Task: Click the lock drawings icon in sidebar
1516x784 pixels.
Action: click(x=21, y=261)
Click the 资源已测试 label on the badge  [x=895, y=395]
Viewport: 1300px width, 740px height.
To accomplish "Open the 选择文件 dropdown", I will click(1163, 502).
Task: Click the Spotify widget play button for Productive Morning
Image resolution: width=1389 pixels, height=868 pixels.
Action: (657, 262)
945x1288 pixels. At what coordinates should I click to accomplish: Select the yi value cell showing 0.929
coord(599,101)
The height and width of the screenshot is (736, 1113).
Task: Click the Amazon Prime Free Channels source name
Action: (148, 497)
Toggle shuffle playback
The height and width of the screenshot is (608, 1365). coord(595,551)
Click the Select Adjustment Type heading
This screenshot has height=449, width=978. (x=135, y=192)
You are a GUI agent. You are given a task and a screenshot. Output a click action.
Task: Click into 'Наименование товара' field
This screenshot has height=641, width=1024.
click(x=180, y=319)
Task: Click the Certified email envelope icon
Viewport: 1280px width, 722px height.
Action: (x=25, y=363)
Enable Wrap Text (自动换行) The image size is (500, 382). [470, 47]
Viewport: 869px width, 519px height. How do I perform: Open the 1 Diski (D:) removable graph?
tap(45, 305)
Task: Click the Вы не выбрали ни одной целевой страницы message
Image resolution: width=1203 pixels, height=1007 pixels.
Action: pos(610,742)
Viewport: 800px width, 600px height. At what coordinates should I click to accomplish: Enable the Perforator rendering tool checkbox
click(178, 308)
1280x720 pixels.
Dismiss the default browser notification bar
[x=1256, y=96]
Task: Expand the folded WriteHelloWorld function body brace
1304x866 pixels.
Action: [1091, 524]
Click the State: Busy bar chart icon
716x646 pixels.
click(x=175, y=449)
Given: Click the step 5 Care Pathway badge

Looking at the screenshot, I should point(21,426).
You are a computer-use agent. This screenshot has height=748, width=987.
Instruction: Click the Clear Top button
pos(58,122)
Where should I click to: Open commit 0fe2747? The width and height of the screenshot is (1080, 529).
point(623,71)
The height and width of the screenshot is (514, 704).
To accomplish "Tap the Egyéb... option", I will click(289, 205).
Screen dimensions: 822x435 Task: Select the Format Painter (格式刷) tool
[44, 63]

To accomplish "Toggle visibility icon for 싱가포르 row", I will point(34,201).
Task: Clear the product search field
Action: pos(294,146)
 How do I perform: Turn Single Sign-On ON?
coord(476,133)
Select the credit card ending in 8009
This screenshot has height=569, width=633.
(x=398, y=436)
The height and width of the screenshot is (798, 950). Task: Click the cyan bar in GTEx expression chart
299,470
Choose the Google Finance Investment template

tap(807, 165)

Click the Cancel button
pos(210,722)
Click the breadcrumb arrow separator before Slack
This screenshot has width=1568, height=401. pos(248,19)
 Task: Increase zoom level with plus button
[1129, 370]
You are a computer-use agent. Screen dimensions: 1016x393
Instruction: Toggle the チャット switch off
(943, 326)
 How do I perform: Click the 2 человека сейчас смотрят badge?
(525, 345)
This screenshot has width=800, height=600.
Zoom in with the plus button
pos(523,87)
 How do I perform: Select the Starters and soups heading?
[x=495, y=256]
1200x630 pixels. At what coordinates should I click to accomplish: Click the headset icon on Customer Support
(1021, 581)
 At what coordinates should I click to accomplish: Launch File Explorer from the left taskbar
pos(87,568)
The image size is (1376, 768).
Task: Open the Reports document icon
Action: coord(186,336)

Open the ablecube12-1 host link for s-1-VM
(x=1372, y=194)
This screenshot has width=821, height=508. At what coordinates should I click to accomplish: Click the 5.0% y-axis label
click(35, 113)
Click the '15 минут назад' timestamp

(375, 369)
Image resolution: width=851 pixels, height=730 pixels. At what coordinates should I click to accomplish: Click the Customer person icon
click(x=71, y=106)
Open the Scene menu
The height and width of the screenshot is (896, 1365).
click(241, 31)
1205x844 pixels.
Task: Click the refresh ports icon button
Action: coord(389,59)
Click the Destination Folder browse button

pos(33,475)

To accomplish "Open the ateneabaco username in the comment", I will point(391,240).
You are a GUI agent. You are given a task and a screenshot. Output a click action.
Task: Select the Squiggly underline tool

····················

#### WORK TO BE COMPLETED:
Would you transcribe, unchanged, every line of the material from the one containing "Image resolution: width=851" to the very end, including both, and nothing else?

#### WRITTEN ANSWER:
Image resolution: width=851 pixels, height=730 pixels. At what coordinates should I click to accomplish: Click the Customer person icon
click(x=71, y=106)
Open the Scene menu
The height and width of the screenshot is (896, 1365).
click(241, 31)
1205x844 pixels.
Task: Click the refresh ports icon button
Action: coord(389,59)
Click the Destination Folder browse button

pos(33,475)

To accomplish "Open the ateneabaco username in the comment", I will point(391,240).
You are a GUI agent. You are given a task and a screenshot. Output a click action.
Task: Select the Squiggly underline tool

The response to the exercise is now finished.